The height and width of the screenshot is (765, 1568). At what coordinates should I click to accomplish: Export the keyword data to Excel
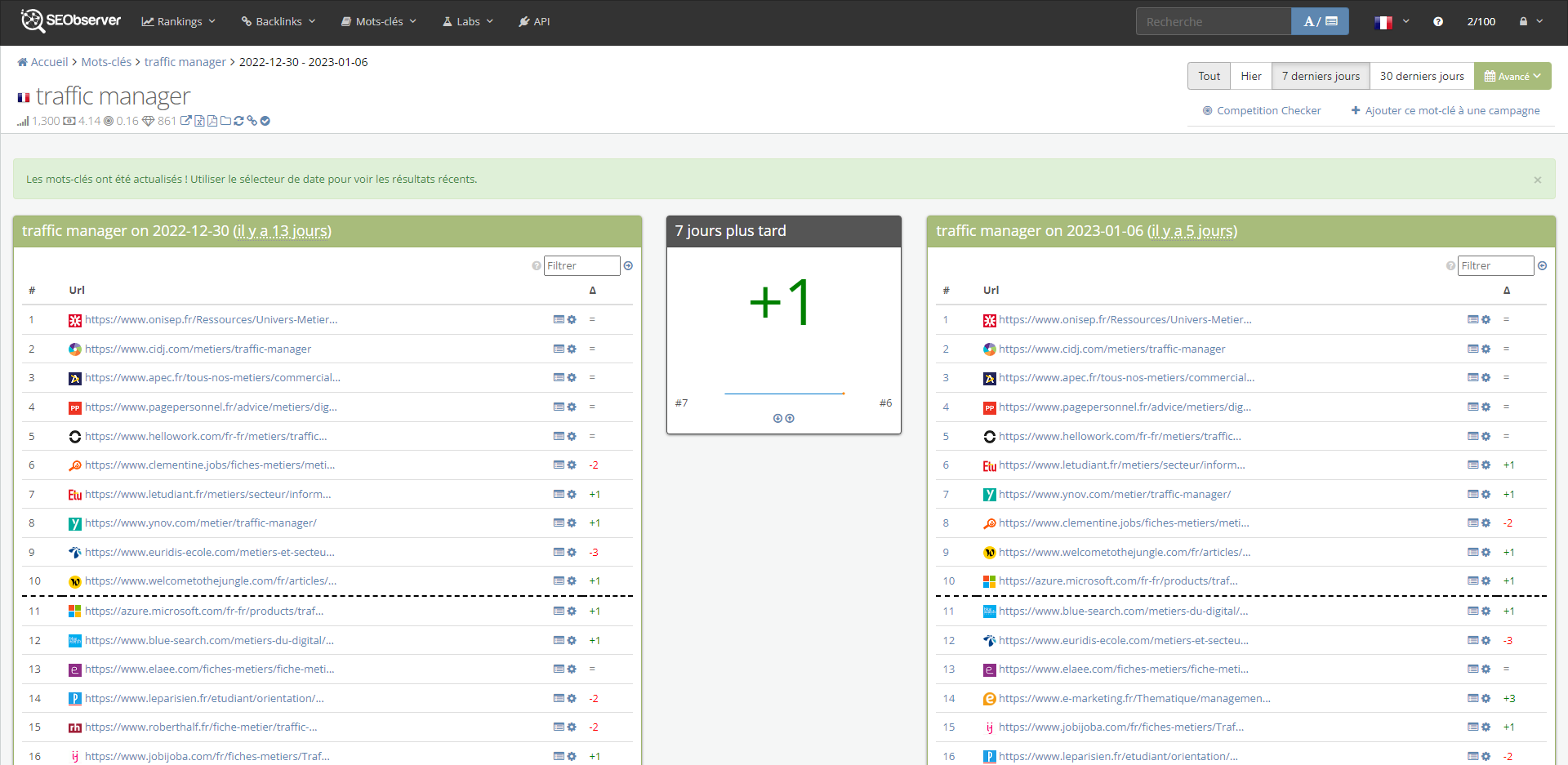tap(199, 121)

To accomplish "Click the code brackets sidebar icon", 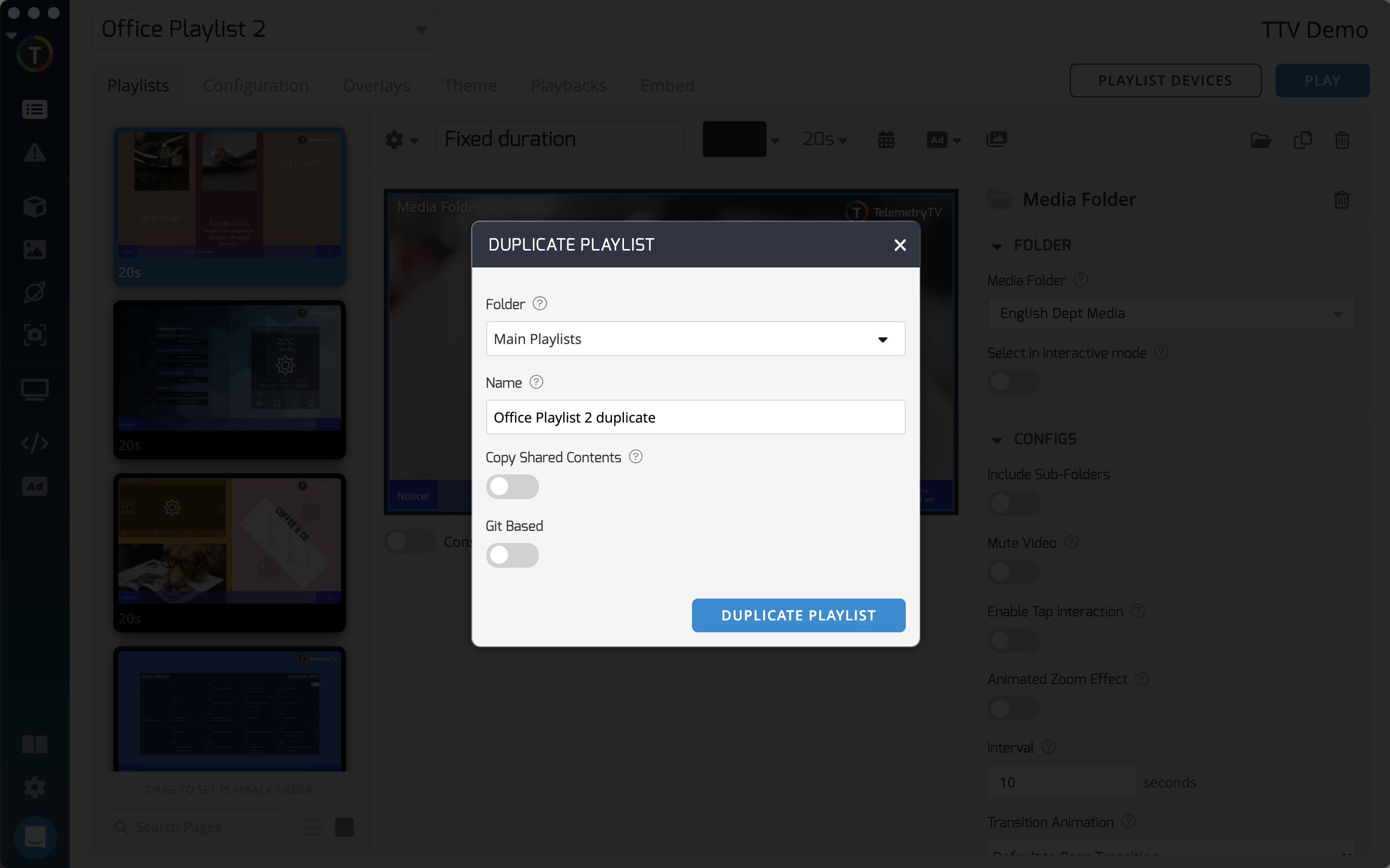I will click(34, 443).
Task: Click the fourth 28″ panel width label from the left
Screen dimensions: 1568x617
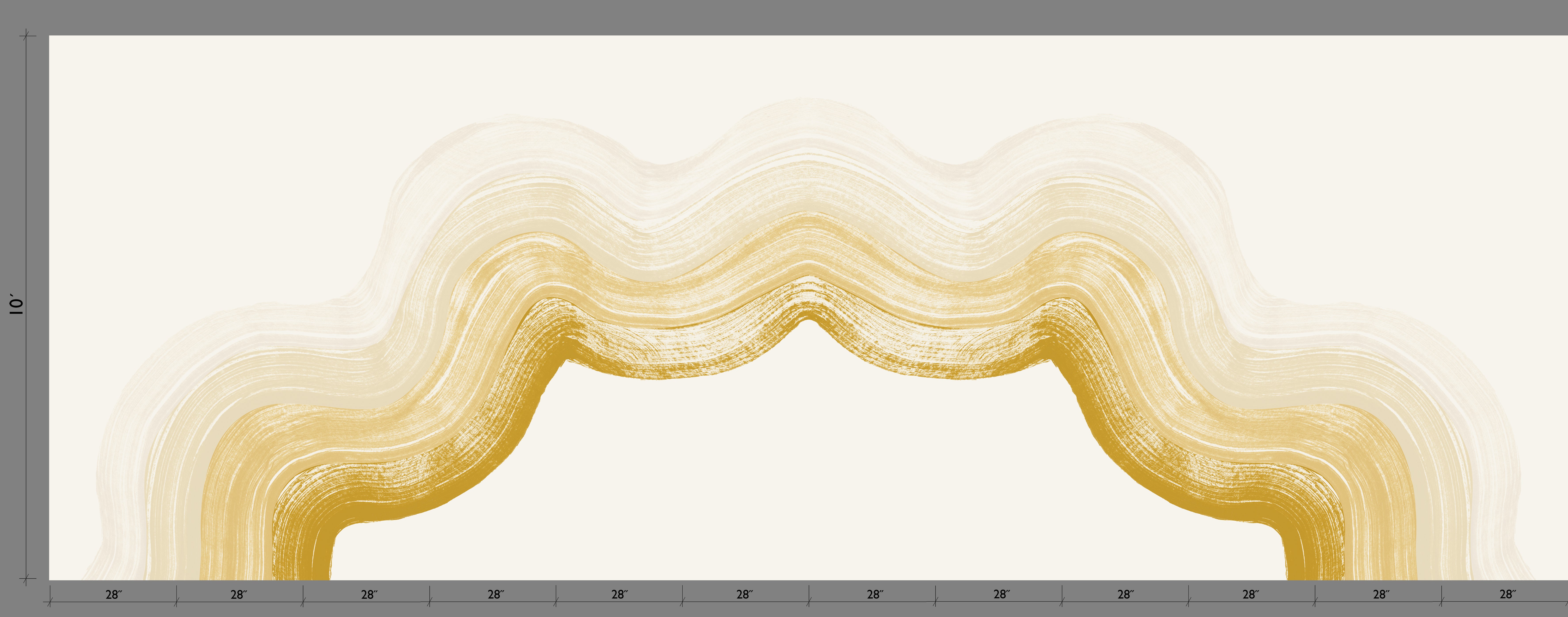Action: 496,594
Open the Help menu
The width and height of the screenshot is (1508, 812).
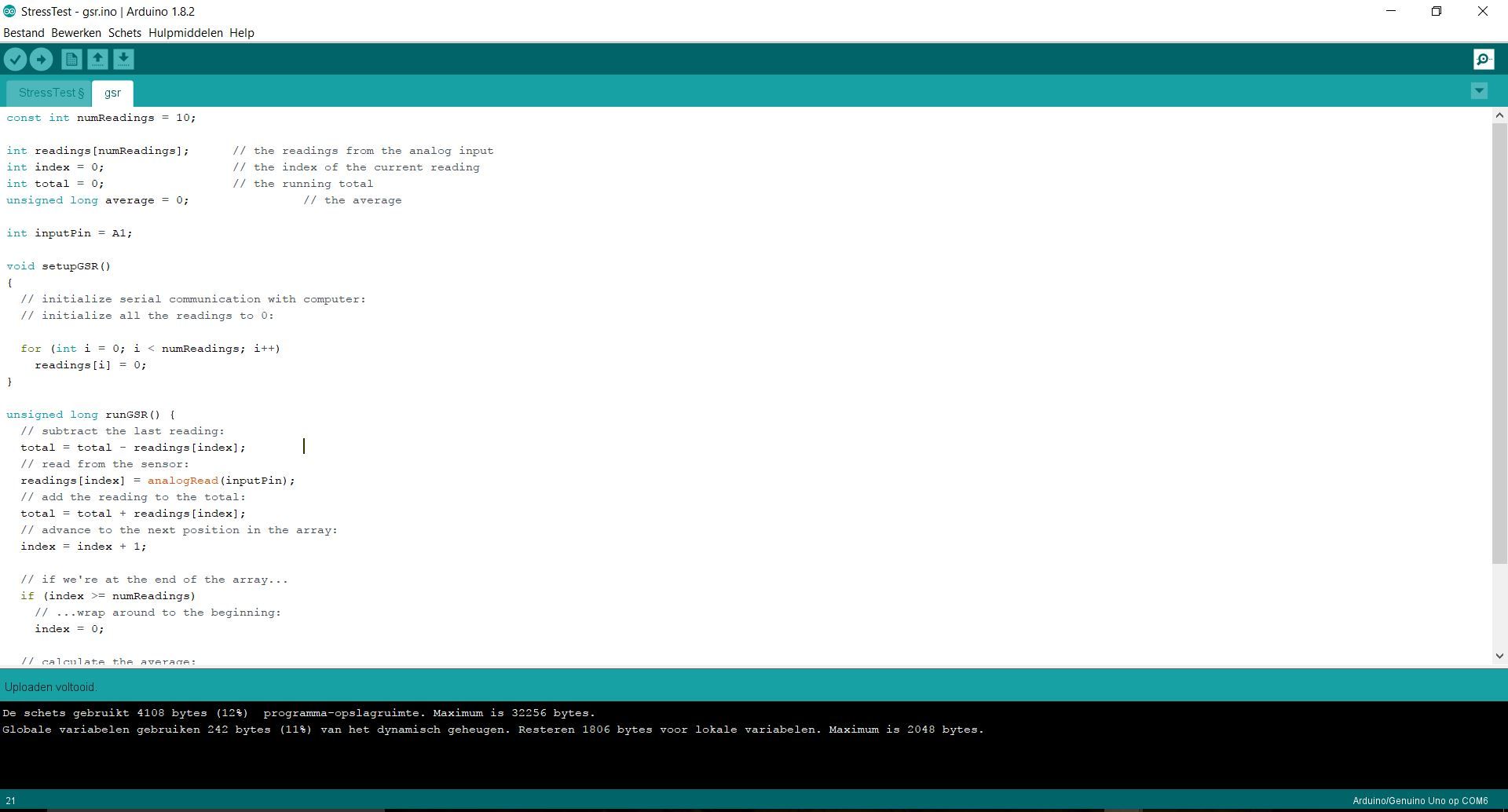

**What you are asked to do:** Transcribe only the lines from the one holding "Open the Help menu" through the last line of the listing above, inclusive, and do not include the pictures.

**Response to this exercise:**
Open the Help menu
The width and height of the screenshot is (1508, 812).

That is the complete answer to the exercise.